'Working From Home' Has Taken Over My Life. How Do I Get It Back?

·1-min read
Photo credit: Rowan Fee
Photo credit: Rowan Fee

According to data from business support company NordVPN Teams, we’re now working an extra two hours each day – and working from home has a lot to do with that. As UK unemployment levels reach a four-year spike, taking your foot off the gas might not feel like a viable option. But there’s a simple way to streamline your day without risking a P60 coming through the post: quit multitasking.
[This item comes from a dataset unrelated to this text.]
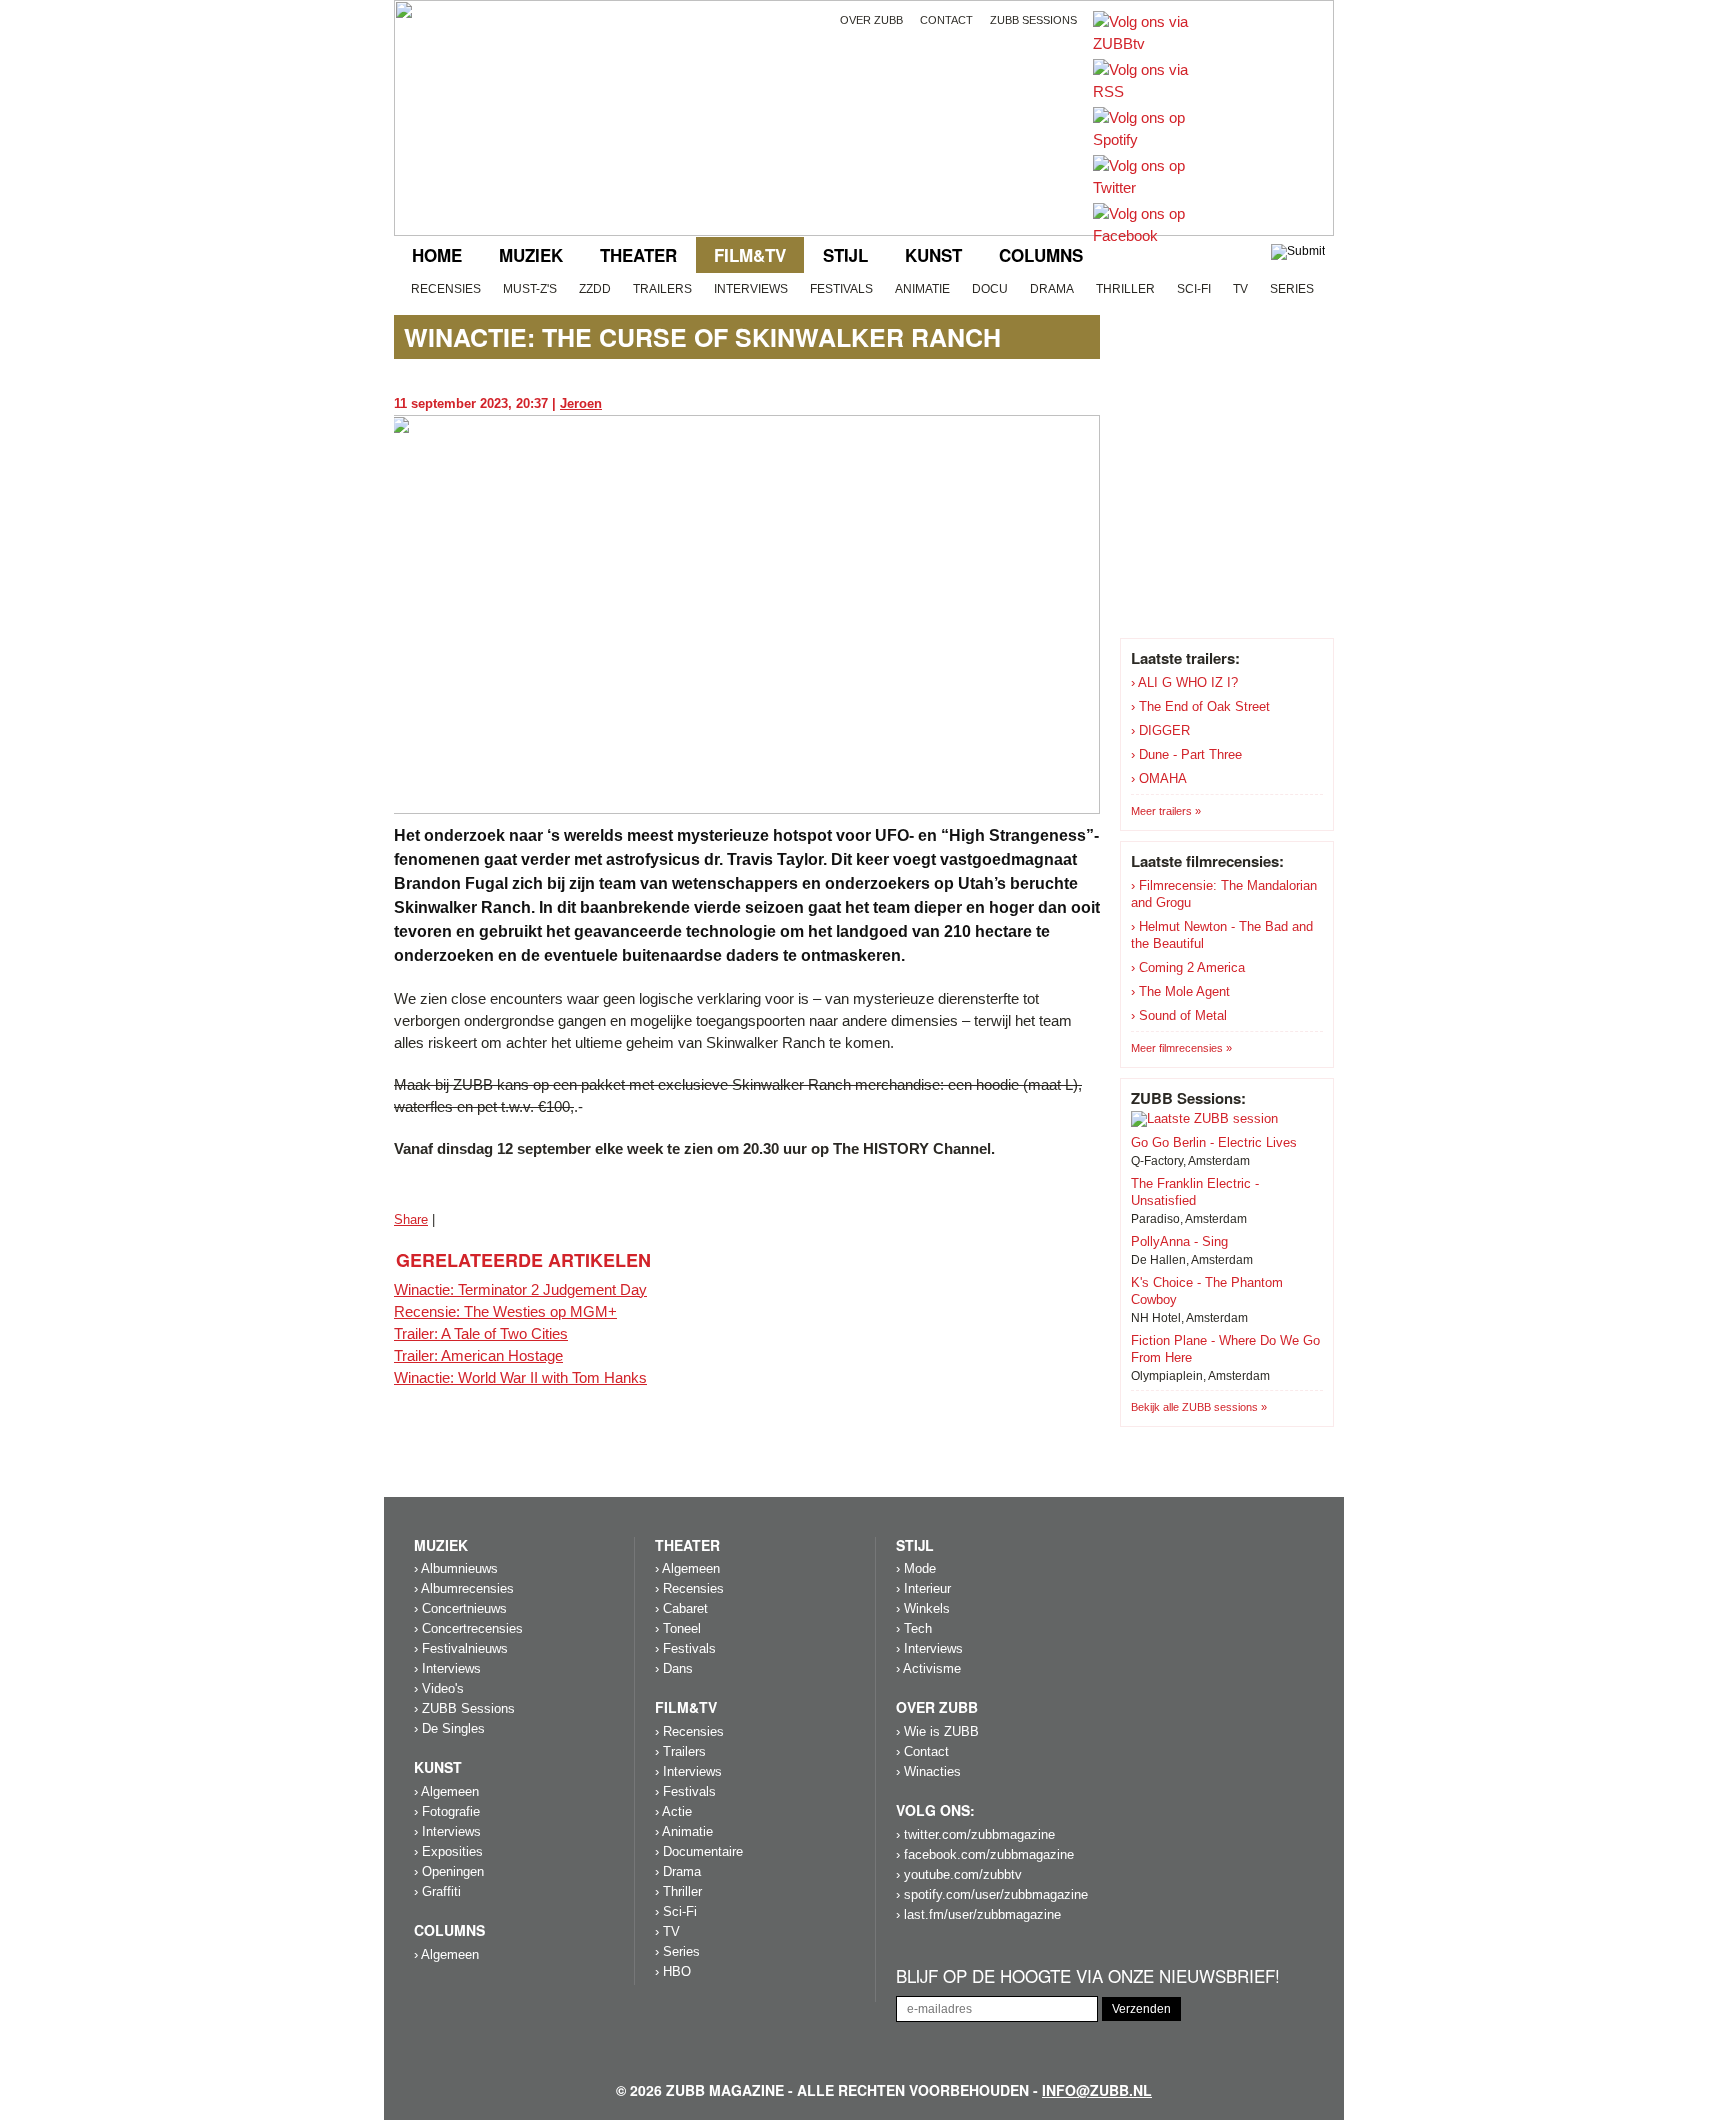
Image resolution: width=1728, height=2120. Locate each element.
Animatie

Writing a report while prepping for a meeting might seem time-effective, but the mental demands of switching back and forth will stack up. The same goes for replying to emails
in the squat rack. “Task-switching interferes with both tasks,” says Professor Joe Devlin, neuroscientist at University College London. “Schedule time for crucial tasks, including exercise and socialising. And turn off your notifications.”

When you pause to read a Slack message or check out a new Instagram follower, it takes roughly 23 minutes for your mind to re-focus, the University of California found. “Switching back to the original task means reloading information into your working memory, and configuring your mind afresh,” says Devlin. “The problem is that interruptions often provide tiny rewards. Tweets, likes and memes all cause squirts of feel-good hormone dopamine.”

Try rewarding your hard work at random. “You could literally flip a coin and if you see heads twice in a row, boom – you get a treat,” says Devlin. But don’t do it after every task. “Intermittent rewards provide a stronger motivation through larger dopamine release than predictable rewards.”

So, if you’re struggling to clock out on time, neutralise your notifications and hack your reward system with a well-timed YouTube break.